O dear – here's the crossing! A nearby notice explained that it had been closed in March because of "unsafe and unlawful use, resulting in immediate danger to public safety," which presumably means that there had been a near-miss or two between vehicles and trains. Why it should also have been closed to pedestrians, though, was a mystery, as it looked a lot safer than the crossing we had just used.  


Rather than retrace our steps, we pressed on and crossed the railway line ½ mile further east, close to Sapperton Railway Tunnel. I waited beside the track for a while, hoping to see a train, but nothing came and S- wanted to get on with the walk.
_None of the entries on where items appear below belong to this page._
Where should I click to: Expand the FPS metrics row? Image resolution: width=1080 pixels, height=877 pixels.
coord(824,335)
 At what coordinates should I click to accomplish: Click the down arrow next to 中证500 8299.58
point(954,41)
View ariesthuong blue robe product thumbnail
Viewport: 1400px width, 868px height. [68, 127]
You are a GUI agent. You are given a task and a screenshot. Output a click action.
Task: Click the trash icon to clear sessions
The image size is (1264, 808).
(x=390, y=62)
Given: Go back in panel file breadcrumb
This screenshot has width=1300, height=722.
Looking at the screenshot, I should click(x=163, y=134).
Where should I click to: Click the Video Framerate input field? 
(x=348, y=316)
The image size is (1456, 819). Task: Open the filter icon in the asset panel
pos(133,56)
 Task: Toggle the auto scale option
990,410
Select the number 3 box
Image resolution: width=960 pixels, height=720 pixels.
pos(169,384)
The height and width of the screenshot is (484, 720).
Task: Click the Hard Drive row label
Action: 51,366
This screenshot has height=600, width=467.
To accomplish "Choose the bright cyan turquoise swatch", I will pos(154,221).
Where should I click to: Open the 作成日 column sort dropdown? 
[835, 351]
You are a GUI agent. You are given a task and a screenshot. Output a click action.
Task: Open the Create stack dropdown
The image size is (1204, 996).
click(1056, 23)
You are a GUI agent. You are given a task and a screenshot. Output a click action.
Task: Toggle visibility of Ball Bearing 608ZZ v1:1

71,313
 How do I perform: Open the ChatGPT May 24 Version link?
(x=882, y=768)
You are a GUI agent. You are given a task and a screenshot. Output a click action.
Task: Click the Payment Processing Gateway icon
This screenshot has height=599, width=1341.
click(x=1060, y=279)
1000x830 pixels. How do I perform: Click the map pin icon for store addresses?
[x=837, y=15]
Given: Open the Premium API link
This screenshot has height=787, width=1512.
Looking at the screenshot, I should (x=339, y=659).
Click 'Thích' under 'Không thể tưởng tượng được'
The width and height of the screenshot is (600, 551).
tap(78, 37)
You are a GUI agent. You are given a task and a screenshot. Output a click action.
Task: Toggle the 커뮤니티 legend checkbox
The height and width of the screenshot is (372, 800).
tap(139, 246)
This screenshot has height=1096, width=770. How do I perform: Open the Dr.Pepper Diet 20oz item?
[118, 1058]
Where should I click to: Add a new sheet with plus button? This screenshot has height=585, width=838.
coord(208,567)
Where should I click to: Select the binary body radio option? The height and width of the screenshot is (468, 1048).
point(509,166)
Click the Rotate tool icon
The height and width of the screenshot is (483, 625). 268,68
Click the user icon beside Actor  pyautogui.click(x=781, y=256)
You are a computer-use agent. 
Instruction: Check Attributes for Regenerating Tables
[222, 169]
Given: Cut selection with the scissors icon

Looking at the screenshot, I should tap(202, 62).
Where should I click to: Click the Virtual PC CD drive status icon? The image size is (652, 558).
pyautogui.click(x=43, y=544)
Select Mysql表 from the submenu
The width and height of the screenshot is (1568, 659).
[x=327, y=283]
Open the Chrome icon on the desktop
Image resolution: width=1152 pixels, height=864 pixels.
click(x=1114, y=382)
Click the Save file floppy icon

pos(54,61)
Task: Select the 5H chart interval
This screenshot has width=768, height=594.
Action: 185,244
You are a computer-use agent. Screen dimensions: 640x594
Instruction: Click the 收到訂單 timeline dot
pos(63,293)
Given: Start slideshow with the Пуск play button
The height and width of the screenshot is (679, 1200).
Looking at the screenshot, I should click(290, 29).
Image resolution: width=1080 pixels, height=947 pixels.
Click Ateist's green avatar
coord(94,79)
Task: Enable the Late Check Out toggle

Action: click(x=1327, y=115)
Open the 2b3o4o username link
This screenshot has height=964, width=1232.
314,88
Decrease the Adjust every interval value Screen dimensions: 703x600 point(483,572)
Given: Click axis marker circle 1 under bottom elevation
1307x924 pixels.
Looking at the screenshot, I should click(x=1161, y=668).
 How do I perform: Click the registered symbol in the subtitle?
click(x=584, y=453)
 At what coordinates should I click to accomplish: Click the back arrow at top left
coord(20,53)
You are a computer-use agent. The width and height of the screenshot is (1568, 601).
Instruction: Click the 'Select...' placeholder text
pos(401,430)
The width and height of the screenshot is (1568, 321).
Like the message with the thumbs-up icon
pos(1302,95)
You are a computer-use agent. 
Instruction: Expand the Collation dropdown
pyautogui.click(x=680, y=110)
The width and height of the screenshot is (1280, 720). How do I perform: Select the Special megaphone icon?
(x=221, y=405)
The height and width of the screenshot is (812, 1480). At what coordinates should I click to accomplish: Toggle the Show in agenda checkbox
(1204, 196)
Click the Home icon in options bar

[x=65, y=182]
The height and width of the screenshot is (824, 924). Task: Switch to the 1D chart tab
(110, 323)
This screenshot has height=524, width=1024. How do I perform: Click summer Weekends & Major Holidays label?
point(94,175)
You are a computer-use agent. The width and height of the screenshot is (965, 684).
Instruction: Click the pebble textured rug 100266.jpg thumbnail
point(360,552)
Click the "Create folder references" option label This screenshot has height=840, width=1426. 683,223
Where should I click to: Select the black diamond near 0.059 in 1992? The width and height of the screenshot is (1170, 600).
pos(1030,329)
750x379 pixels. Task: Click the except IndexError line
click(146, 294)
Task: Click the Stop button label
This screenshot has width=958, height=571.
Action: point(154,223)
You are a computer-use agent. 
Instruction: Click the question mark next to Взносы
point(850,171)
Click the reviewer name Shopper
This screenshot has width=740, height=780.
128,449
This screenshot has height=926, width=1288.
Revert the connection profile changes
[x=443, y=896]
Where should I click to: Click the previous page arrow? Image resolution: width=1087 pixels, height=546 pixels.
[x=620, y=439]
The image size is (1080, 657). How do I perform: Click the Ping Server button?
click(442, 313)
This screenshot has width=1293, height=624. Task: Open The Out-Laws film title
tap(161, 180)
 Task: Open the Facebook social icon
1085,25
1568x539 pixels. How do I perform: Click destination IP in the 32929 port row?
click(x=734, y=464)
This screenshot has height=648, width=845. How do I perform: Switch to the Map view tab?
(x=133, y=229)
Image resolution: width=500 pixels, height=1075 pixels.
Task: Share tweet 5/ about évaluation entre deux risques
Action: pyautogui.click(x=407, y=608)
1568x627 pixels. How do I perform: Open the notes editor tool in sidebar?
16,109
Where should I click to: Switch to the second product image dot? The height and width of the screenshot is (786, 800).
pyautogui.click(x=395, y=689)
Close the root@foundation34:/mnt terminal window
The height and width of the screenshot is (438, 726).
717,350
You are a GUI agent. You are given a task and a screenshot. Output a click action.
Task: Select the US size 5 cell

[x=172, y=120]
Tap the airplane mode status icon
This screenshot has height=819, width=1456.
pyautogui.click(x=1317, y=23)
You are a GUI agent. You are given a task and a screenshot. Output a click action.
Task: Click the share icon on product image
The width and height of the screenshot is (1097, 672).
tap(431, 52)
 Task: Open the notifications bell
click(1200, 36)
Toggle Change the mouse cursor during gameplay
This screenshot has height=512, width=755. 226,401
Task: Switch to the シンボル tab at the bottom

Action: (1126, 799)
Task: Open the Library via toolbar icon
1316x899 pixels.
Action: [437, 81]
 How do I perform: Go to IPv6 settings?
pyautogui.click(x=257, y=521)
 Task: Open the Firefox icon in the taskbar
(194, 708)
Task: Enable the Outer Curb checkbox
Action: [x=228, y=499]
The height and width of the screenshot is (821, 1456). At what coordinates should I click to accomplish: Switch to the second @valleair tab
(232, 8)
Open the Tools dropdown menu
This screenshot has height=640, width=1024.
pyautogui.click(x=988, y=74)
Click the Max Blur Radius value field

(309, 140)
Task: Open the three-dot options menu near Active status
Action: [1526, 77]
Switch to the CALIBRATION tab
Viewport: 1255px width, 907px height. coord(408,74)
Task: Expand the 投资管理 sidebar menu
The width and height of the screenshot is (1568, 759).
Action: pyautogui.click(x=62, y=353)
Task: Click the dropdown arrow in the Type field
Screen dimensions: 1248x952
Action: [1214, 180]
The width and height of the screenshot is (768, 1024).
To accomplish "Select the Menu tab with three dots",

Back on the Thames & Severn Way, we spotted several old canal locks.  These were the Daneway flight of locks, that used to lift the canal up to the 2-mile long Sapperton Tunnel.



The last time I came here was in June 2015, with my lovely friend Lucy. So to round of this post, here are a couple of photos from that visit, and one of the two of us at the other end of the tunnel, where there happens to be an excellent pub.  One day, hopefully, we shall eat there again.